Every picture is to be removed, and all the data is to be copied exactly.

*** Data extract

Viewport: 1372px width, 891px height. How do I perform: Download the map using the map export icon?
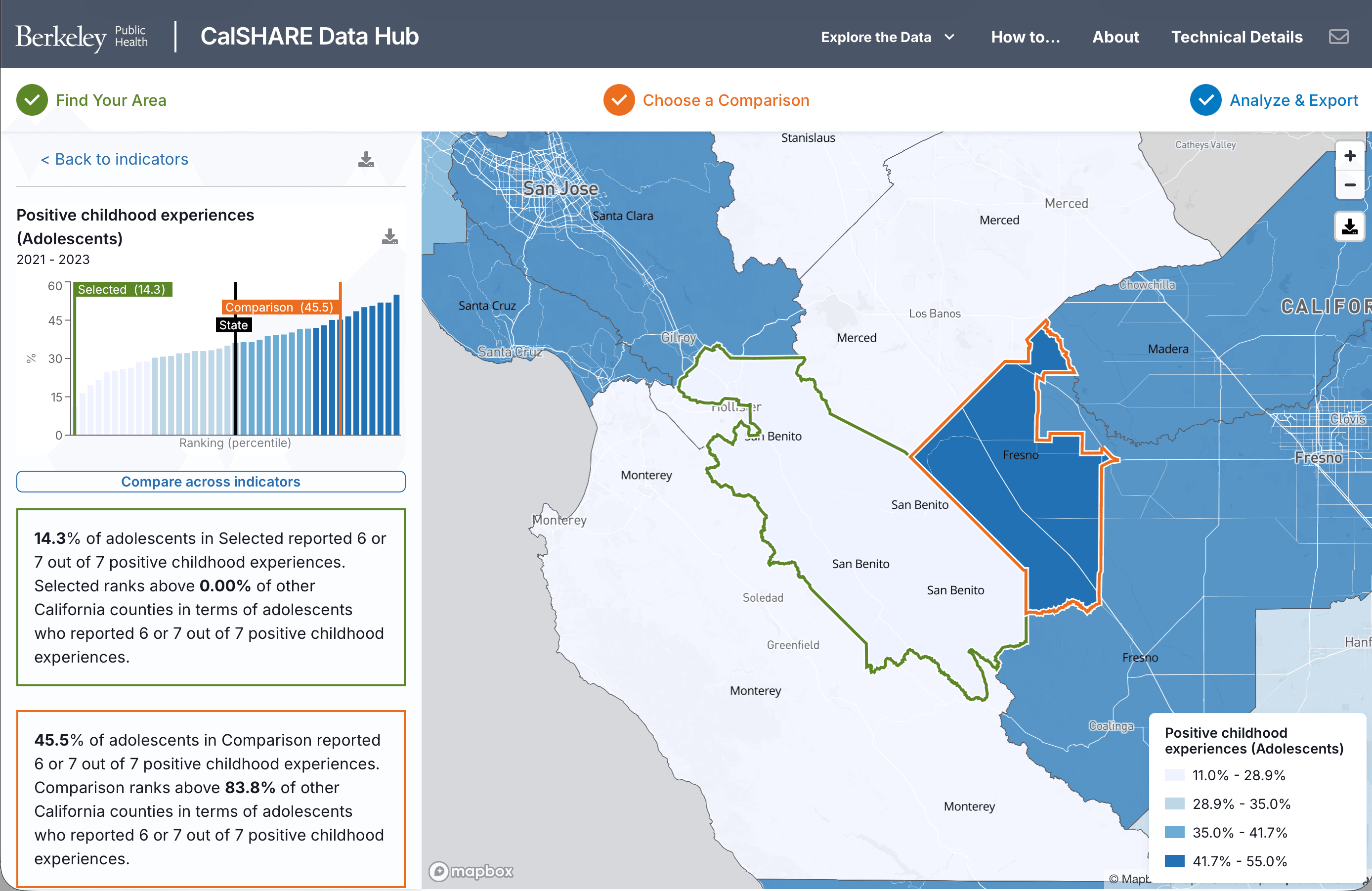(1350, 227)
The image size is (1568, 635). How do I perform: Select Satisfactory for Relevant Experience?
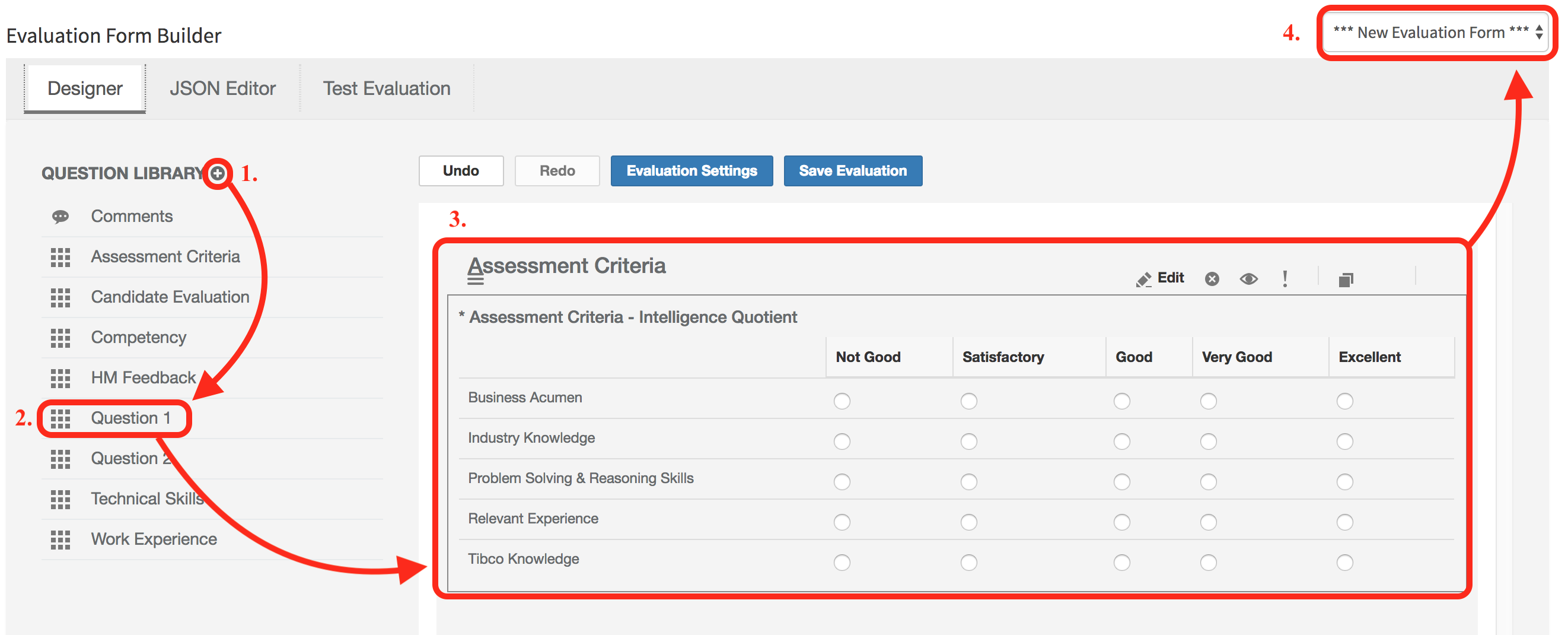[x=968, y=522]
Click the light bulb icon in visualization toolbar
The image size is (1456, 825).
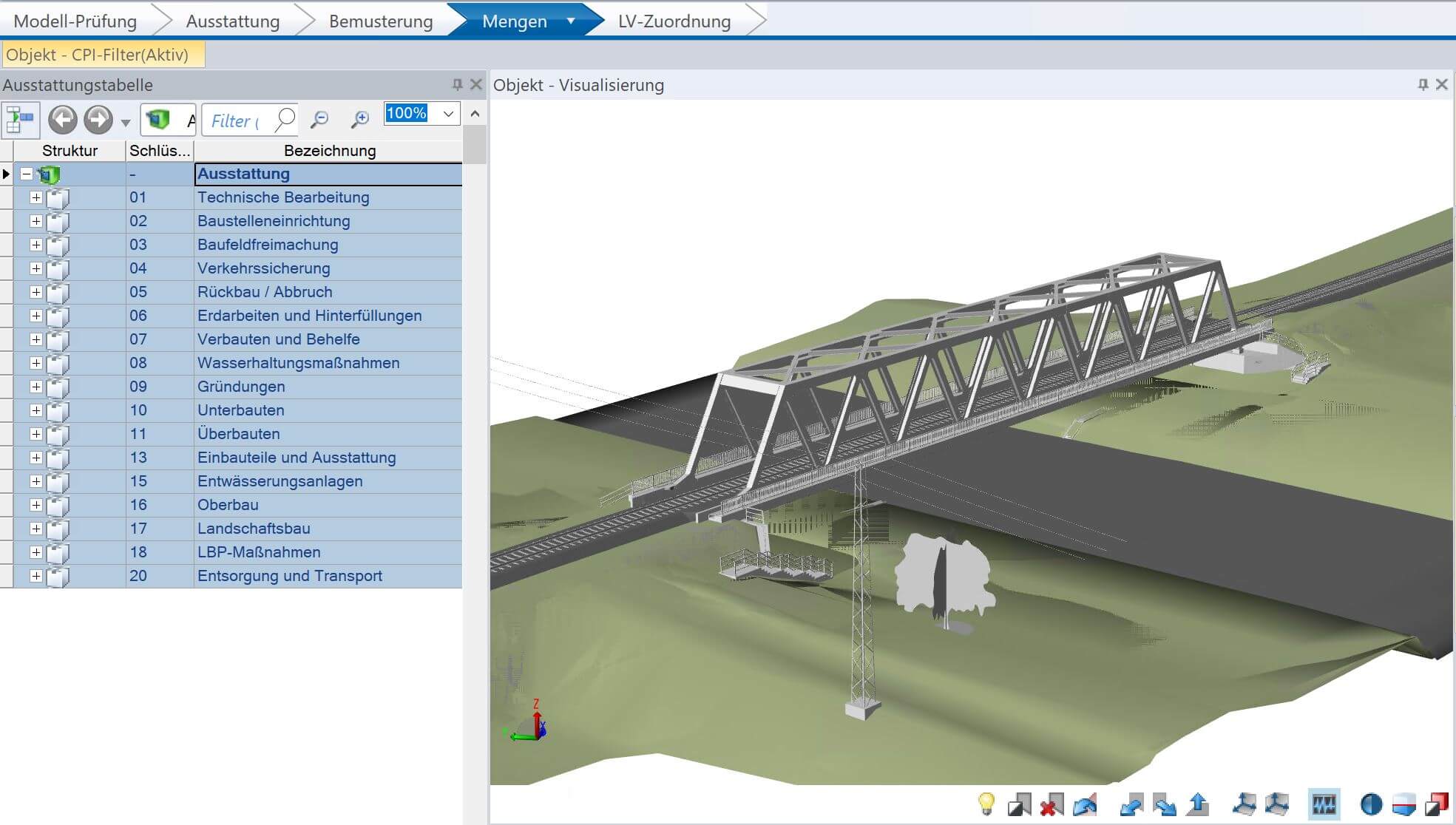986,804
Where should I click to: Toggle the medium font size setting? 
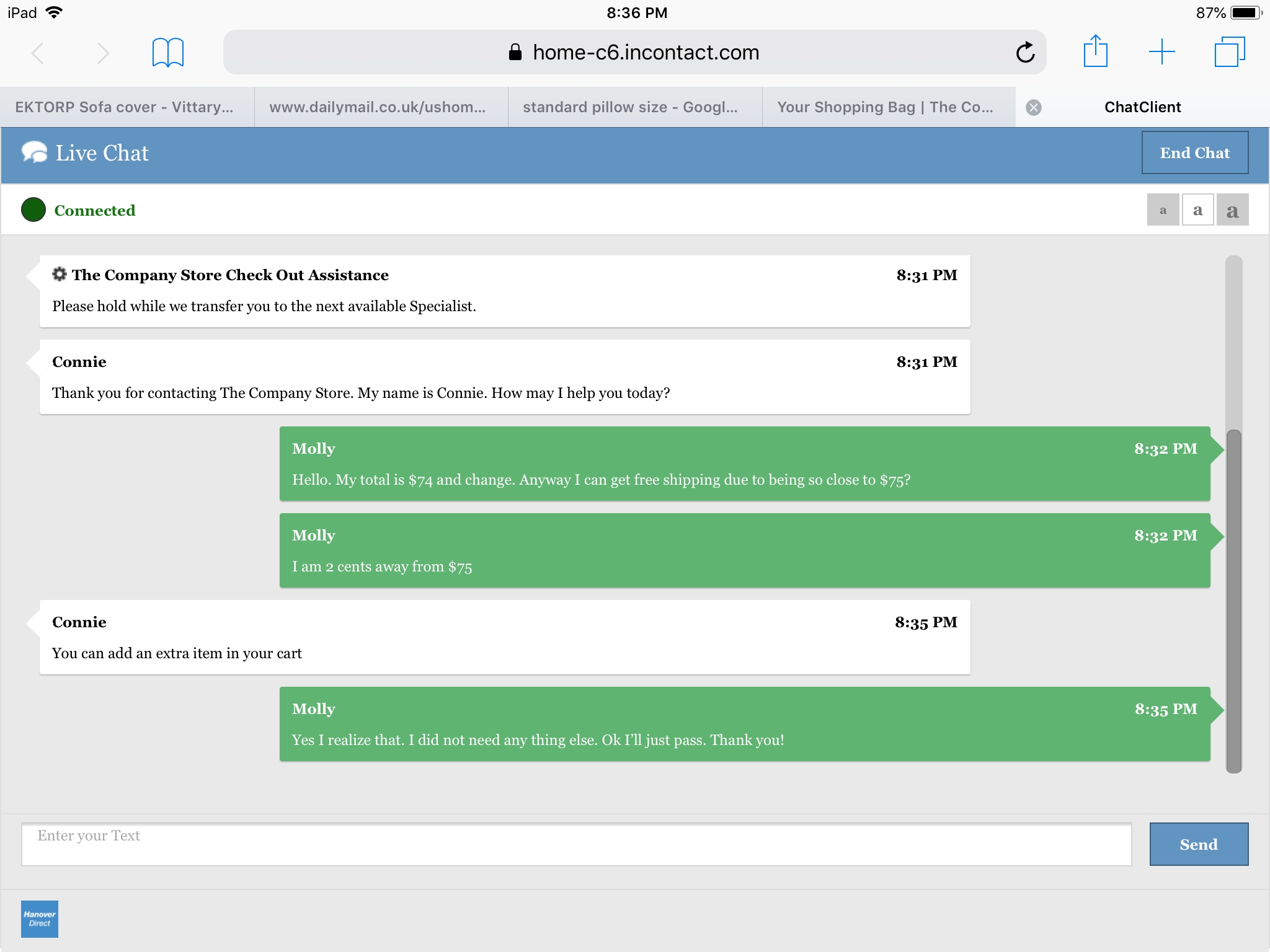tap(1198, 210)
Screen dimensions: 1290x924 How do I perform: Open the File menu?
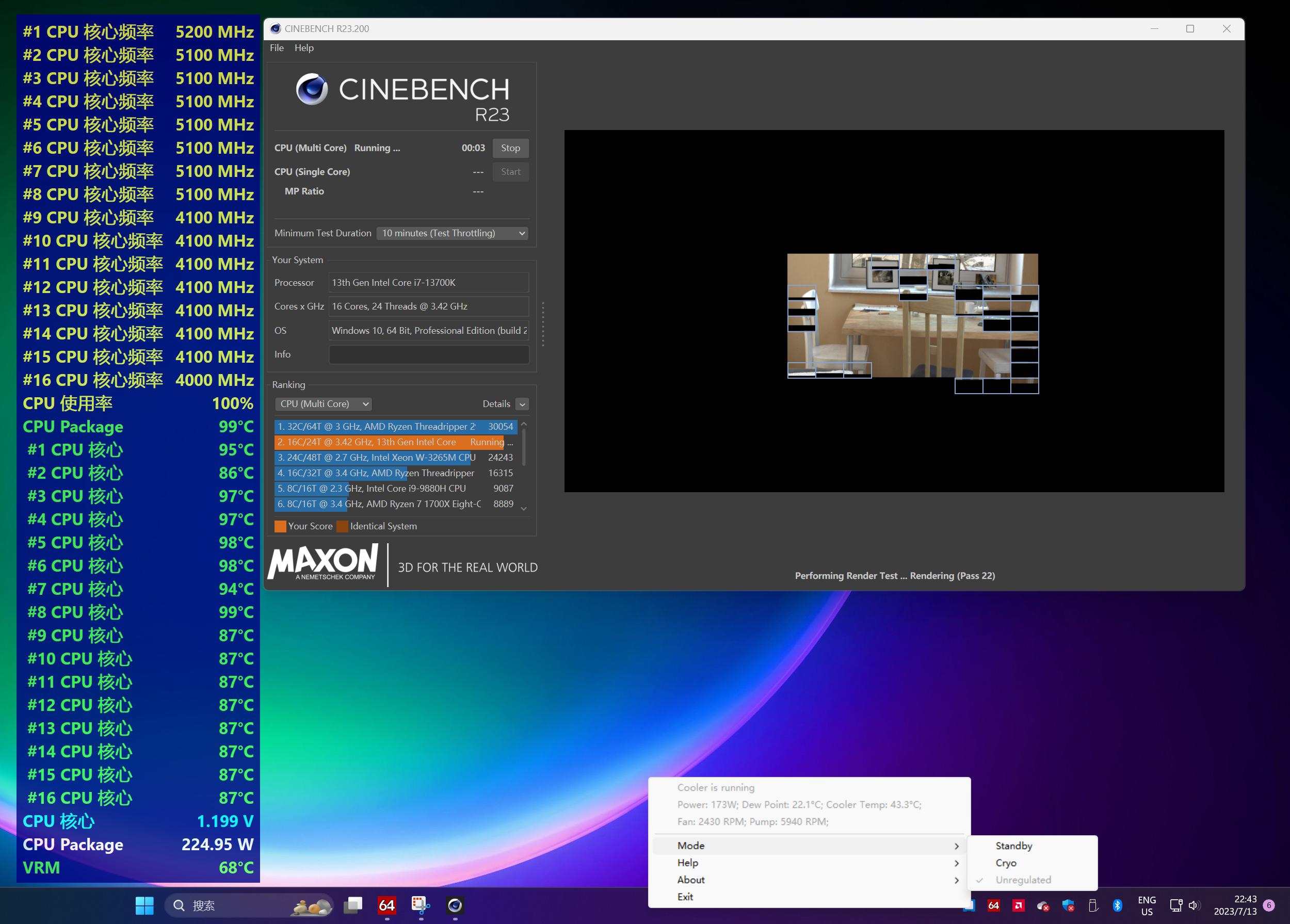coord(277,48)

******

## Result of the task:
Viewport: 1372px width, 891px height. How do I perform: Download the map using the map export icon?
(1350, 227)
The image size is (1568, 635). How do I perform: Select Satisfactory for Relevant Experience?
[x=968, y=522]
Click the light bulb icon in visualization toolbar
The image size is (1456, 825).
986,804
Where should I click to: Toggle the medium font size setting? 
tap(1198, 210)
Screen dimensions: 1290x924 How do I perform: Open the File menu?
coord(277,48)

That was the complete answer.